Former les médecins à une meilleure compréhension des mécanismes du foie
Si l’essai clinique reste à venir, Irène Vignon-Clementel espère que « d’ici 10 ans, les modèles soient suffisamment prédictifs et validés pour être utilisés par des cliniciens experts pour planifier leurs opérations. Aujourd’hui, des chirurgiens viennent au sein de notre équipe de recherche. Nous les formons pour qu’ils comprennent mieux ce qu’il se passe au niveau du foie. Il est possible de changer tel ou tel paramètre dans le modèle et d’en étudier les conséquences. Il permet ainsi de tester des hypothèses, comme une perte de sang lors de l’intervention chirurgicale ou l’impact d’une hypertension artérielle. A terme, le jumeau numérique permettra de dégager du temps médical aux chirurgiens. Il y en aura 2 types : certains pourront être utilisés directement par des cliniciens, d’autres nécessiteront que des ingénieurs en santé les utilisent et donnent le résultat aux cliniciens. »
Le professeur de chirurgie Eric Vibert précise : « En utilisant la puissance des mathématiques pour analyser le réel sans le simplifier, cette collaboration a permis d’améliorer notre compréhension de l’hémodynamique. Au bloc opératoire, cela se traduit par une meilleure anticipation des conséquences de nos actes chirurgicaux, et une meilleure sélection des malades opérables. »
Ainsi, le jumeau numérique permet d’améliorer la compréhension des mécanismes du foie et des impacts des interventions chirurgicales sur ceux-ci. A terme, il permettra de fournir des informations personnalisées sur l’état du patient, les options thérapeutiques et le pronostic, sans que des biopsies ou une chirurgie invasive ne soient nécessaires. « Il représente un outil d’appréhension des risques pour mieux orienter les malades vers les centres médicaux qui disposent de l’expertise adaptée en fonction de leur niveau de risque, souligne Mme Vignon-Clementel. L’objectif ultime est d’améliorer le taux de survie des patients atteints de cancer du foie, l’un des cancers les plus létaux. »
L’utilisation de jumeaux numériques en médecine doit également permettre de remplacer en partie l’expérimentation sur les animaux de laboratoire comme les souris, donc leur exploitation dans le domaine médical.
Le jumeau numérique, pour une prédiction à long terme
L’Inria dispose actuellement de 40 équipes de recherche, soit 1/5e du total, qui travaillent en santé numérique, dont plus de la moitié sur la simulation et les jumeaux numériques. Les modèles et algorithmes de 40 autres équipes sont aussi susceptibles d’être appliqués à une problématique de biologie ou de santé. Les recherches les plus avancées sont en hépatologie, cardiologie et en neurologie.
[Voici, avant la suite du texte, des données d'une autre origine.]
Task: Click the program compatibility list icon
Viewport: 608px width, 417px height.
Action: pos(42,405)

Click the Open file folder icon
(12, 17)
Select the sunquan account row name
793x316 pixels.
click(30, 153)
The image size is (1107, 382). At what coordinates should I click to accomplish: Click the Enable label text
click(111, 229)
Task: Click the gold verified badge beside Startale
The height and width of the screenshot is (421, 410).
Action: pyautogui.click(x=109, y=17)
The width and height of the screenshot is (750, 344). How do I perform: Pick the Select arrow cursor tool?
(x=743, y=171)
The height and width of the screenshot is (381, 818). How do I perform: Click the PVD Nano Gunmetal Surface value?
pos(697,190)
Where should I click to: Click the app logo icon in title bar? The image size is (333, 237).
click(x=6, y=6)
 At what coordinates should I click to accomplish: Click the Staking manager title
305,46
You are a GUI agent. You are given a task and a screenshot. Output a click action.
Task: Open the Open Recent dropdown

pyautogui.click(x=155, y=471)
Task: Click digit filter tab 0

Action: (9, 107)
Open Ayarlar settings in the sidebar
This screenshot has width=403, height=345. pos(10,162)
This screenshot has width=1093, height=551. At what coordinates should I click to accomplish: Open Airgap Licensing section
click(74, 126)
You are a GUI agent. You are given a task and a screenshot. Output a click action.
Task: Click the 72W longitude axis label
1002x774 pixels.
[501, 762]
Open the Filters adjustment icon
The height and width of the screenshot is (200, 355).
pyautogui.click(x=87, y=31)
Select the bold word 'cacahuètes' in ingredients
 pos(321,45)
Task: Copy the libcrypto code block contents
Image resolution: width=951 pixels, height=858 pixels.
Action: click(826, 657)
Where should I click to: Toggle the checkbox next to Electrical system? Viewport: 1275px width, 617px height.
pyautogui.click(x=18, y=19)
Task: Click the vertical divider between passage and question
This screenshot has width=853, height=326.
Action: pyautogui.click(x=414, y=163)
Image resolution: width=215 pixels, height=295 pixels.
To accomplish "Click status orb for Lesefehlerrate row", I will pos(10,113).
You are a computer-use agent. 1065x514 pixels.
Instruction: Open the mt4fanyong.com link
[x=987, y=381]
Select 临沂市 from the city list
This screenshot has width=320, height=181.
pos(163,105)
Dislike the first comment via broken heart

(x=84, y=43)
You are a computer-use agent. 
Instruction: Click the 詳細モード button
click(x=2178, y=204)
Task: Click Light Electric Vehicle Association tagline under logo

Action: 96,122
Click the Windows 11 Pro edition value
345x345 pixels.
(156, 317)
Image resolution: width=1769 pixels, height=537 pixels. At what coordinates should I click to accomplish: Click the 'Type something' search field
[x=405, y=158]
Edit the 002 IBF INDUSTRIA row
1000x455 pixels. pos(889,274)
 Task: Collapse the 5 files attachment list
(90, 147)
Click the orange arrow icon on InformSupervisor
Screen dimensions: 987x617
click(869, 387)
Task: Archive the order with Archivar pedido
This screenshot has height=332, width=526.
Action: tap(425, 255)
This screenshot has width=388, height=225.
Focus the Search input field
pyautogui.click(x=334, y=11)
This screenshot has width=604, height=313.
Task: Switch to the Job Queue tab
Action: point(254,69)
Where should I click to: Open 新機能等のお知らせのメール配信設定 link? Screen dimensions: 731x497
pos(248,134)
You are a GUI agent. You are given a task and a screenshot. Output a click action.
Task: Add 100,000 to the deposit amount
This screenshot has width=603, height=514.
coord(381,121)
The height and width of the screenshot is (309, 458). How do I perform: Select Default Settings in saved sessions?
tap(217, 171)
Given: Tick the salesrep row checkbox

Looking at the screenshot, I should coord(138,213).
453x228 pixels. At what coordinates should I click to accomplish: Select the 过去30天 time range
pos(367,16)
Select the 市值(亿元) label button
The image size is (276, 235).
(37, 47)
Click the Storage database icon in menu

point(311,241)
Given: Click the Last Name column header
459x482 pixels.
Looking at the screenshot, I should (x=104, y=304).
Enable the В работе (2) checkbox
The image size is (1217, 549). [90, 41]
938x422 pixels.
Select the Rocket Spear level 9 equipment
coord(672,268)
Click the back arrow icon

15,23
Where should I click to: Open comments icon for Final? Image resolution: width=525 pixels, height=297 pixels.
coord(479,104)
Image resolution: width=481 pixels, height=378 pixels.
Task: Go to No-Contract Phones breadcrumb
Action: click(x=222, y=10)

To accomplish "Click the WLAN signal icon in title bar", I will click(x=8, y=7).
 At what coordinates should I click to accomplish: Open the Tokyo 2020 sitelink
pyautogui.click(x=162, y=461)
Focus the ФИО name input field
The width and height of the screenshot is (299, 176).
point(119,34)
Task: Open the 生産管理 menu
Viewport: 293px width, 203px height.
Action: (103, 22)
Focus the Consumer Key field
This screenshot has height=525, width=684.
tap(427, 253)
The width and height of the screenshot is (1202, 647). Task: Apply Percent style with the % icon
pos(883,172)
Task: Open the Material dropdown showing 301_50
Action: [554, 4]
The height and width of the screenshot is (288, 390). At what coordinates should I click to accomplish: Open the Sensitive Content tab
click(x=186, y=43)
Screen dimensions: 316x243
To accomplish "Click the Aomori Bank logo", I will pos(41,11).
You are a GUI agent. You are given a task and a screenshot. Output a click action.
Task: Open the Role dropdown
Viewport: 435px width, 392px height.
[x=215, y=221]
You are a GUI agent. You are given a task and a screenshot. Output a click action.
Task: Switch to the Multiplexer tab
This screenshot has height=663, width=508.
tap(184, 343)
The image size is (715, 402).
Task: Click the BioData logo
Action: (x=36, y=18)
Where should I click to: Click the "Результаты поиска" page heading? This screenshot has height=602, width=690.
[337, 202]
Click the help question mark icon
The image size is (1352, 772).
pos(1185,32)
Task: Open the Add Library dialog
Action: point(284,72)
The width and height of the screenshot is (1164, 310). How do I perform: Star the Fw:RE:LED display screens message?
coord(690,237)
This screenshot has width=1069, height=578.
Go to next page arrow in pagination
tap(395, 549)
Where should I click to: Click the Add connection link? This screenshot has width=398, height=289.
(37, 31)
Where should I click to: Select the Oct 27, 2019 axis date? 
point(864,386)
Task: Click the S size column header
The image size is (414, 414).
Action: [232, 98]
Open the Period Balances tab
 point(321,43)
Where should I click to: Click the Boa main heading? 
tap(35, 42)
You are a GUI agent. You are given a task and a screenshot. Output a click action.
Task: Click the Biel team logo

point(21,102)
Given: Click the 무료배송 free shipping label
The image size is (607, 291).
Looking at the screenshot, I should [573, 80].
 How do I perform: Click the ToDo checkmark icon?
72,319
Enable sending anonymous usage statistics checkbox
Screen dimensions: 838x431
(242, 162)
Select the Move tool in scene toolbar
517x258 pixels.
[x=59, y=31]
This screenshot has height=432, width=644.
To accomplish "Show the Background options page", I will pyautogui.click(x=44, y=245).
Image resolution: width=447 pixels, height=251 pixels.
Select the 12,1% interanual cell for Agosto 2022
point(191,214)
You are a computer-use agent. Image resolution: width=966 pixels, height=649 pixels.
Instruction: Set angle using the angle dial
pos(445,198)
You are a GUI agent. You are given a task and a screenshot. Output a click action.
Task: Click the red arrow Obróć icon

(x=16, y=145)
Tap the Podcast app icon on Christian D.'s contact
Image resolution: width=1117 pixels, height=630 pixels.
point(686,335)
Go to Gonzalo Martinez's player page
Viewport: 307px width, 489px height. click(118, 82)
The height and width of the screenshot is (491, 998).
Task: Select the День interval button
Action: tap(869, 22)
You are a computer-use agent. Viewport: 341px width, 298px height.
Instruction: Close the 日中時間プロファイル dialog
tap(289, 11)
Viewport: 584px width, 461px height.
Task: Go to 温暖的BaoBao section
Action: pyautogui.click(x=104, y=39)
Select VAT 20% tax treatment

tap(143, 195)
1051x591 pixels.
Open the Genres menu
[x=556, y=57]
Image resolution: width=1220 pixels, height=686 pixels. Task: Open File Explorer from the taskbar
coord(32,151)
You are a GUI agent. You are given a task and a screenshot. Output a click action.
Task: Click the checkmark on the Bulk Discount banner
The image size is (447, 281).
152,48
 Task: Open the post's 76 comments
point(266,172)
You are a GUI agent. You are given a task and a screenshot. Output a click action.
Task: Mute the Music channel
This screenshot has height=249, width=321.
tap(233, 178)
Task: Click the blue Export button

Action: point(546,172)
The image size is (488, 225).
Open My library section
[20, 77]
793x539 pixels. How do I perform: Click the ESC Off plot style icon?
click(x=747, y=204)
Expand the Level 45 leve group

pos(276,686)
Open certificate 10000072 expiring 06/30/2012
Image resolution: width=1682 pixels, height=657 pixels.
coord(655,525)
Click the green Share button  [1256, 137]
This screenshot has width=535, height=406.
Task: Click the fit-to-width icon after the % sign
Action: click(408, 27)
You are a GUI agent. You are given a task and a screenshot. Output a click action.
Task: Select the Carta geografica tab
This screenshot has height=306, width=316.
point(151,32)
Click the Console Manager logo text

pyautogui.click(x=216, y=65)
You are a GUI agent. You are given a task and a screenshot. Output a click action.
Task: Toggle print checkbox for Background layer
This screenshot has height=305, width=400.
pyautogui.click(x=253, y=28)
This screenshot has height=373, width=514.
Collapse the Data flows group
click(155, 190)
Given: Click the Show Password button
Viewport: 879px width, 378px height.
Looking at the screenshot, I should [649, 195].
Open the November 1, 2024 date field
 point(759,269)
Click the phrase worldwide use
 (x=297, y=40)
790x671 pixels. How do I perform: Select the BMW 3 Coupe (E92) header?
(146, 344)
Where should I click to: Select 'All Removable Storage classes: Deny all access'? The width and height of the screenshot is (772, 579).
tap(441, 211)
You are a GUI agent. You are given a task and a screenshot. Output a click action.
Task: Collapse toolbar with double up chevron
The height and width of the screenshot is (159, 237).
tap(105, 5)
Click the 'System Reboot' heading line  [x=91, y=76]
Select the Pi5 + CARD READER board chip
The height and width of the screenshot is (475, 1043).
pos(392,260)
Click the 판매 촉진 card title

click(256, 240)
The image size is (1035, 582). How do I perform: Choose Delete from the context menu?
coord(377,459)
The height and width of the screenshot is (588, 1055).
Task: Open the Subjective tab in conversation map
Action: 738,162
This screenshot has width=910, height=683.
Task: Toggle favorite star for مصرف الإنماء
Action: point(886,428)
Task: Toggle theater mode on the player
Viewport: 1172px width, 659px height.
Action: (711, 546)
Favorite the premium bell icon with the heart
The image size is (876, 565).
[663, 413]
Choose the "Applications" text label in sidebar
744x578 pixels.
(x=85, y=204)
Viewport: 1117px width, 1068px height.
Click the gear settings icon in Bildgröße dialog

Hugues Berry, adjoint au directeur scientifique d’Inria en charge de la santé numérique, explique : « Jusqu’il y a 5 ans, les modèles utilisaient des données moyennes. Aujourd’hui, les modèles sont de plus en plus personnalisés par patient. Le modèle d’apprentissage apprend généralement d’abord grâce aux données moyennes, puis est affiné grâce à des données personnalisées. Les solutions de jumeaux numériques doivent encore gagner en simplicité d’utilisation pour être à l’avenir utilisées en pratique clinique. En outre, la réglementation sur les dispositifs médicaux numériques – une grande partie des jumeaux numériques étant considérés ainsi – est de plus en plus stricte. Viennent s’y ajouter les contraintes de la réglementation concernant l’accès aux données personnelles de santé. Les technologies doivent encore être améliorées pour arriver aux objectifs des jumeaux numériques, à savoir une prédiction à long terme, sur 10 ou 20 ans. »
Les partenaires principaux de l’Inria sur le jumeau numérique sont l’Institut national de la santé et de la recherche médicale (Inserm) et les grands CHU, comme l’AP-HP.